> [What to do]
1) According to the TiEcon article, what percentage of entrepreneurs said they were stressed?
2) Write out the TiEcon article word for word between "According to the" and "shy of discussing.", inclusive.
3) Extend the TiEcon article, picking up after its last sentence.

> [Text provided]
-=-=-=-=-

TiEcon talks about what entrepreneurs don’t

RITU JHA

Anxiety and depression among entrepreneurs is higher than regular people even in normal times.

BJ Arun, TiE Silicon Valley president, said it like it is, with rare candor, at the Road to TiEcon panel discussion on “Anxiety, Depression and Entrepreneurship”.

According to the latest Gallup-Healthways Well-Being Index, 34 percent of entrepreneurs — 4 percentage points more than other workers — reported they were worried. And 45 percent of entrepreneurs said they were stressed, 3 percentage points more than other workers. The psychological price of entrepreneurship is real.

Arun, a serial entrepreneur, and CEO of July Systems that Cisco acquired in June 2018, told indica News why TieEcon decided to talk about a topic entrepreneurs are shy of discussing.

Arun said this was a topic that was much ignored even during normal times, but during the worst pandemic in a century that was impacting many entrepreneurs both financially as well as emotionally, it was “all the more important for us to talk about it.”

Sharing his own experience, he said: “Like most people, I too have personally dealt with stress during my own personal as well as entrepreneurial journey.”

“On the business front, as the founder or CEO of a company, there are times in the early days when we have had to worry about how to pay salaries and rent. In later stage companies, we have to deal with issues such as how to scale revenues, manage large, geographically dispersed teams of people, etc,” he said.

-=-=-=-=-

> [Exercise data]

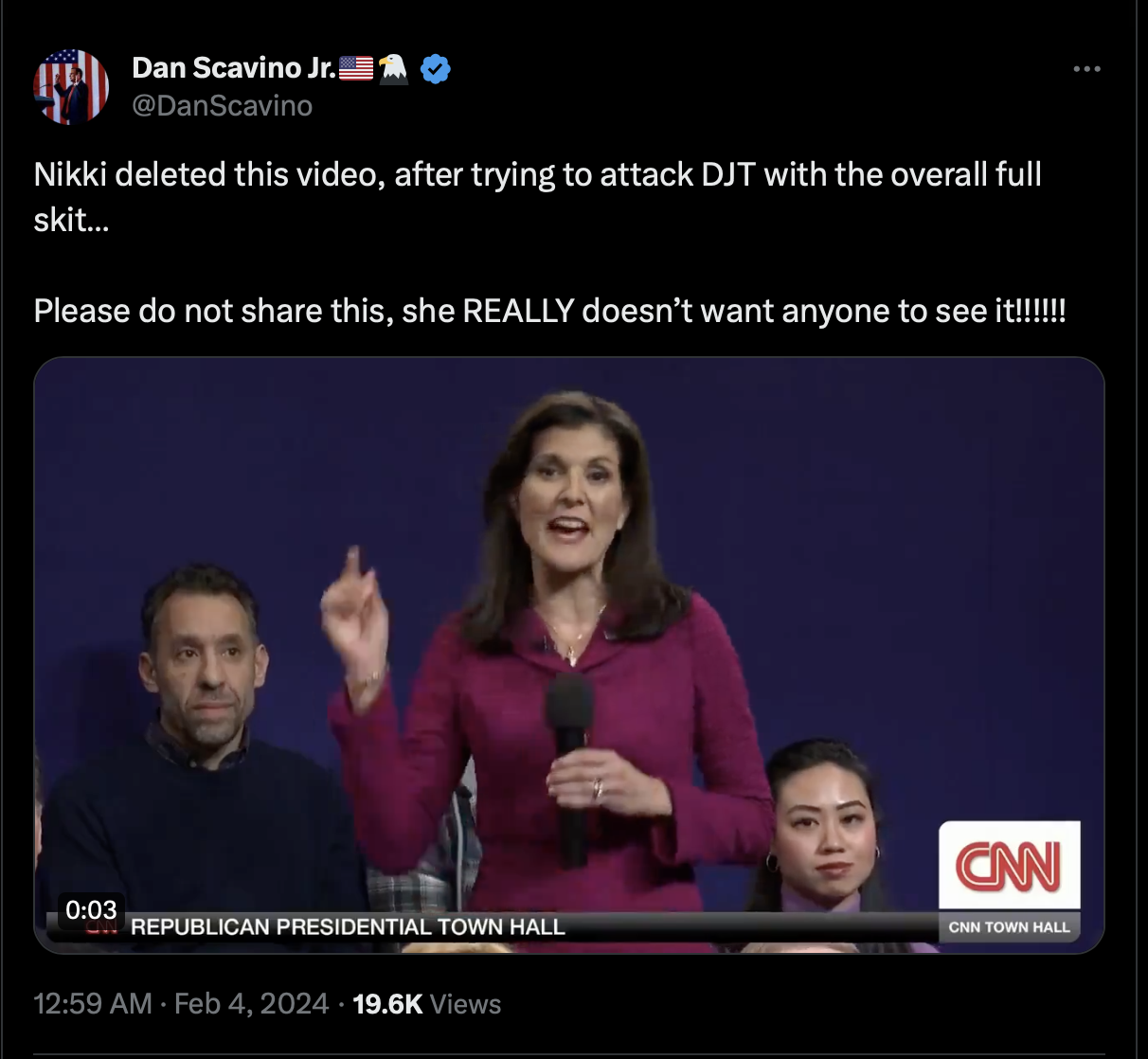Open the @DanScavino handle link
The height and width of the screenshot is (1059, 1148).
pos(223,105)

-=-=-=-=-

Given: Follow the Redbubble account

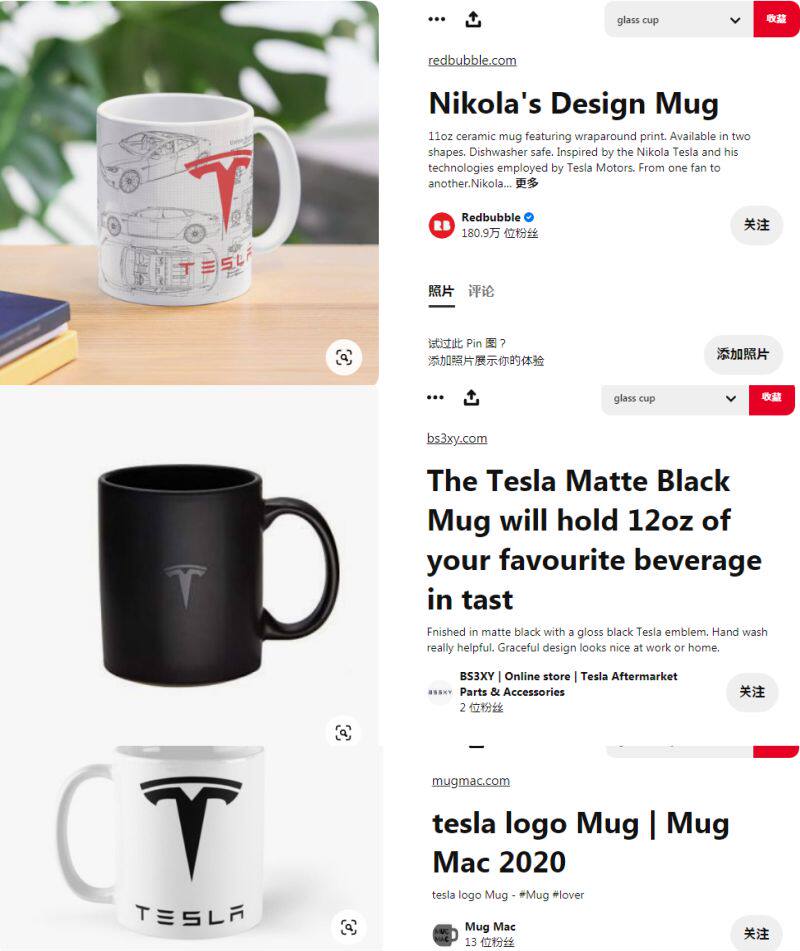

-=-=-=-=-

> [Answers to each task]
1) 45 percent.

2)
According to the latest Gallup-Healthways Well-Being Index, 34 percent of entrepreneurs — 4 percentage points more than other workers — reported they were worried. And 45 percent of entrepreneurs said they were stressed, 3 percentage points more than other workers. The psychological price of entrepreneurship is real.

Arun, a serial entrepreneur, and CEO of July Systems that Cisco acquired in June 2018, told indica News why TieEcon decided to talk about a topic entrepreneurs are shy of discussing.

3)
He said that it is particularly lonely at the top since entrepreneurs have to put on a brave face in front of their teams since they are looking to the leader to solve all the problems.

“Opening up our challenges too much with them might cause them to panic and leave to join companies that they perceive as being more stable,” said Arun.

For companies with venture backing, CEOs are not able to share their problems with their superiors (typically the board of directors) since there is the risk of being perceived as being a weak leader.

And mainly for people from the South Asian community, this is a particularly difficult issue since there is social stigma around mental disease and it is a culturally taboo subject that no one talks about.

“We have had high profile cases such as the unfortunate suicides of VG Siddhartha, the founder of Cafe Coffee Day, last year, and more recently that of movie star Sushant Singh Rajput,” Arun said at the panel.

Others on the panel were Russell Glass, a serial entrepreneur and CEO of behavioral health platform Ginger; Dana Udall, chief clinical officer, Ginger, and psychiatrist Atur Turakhia, MD.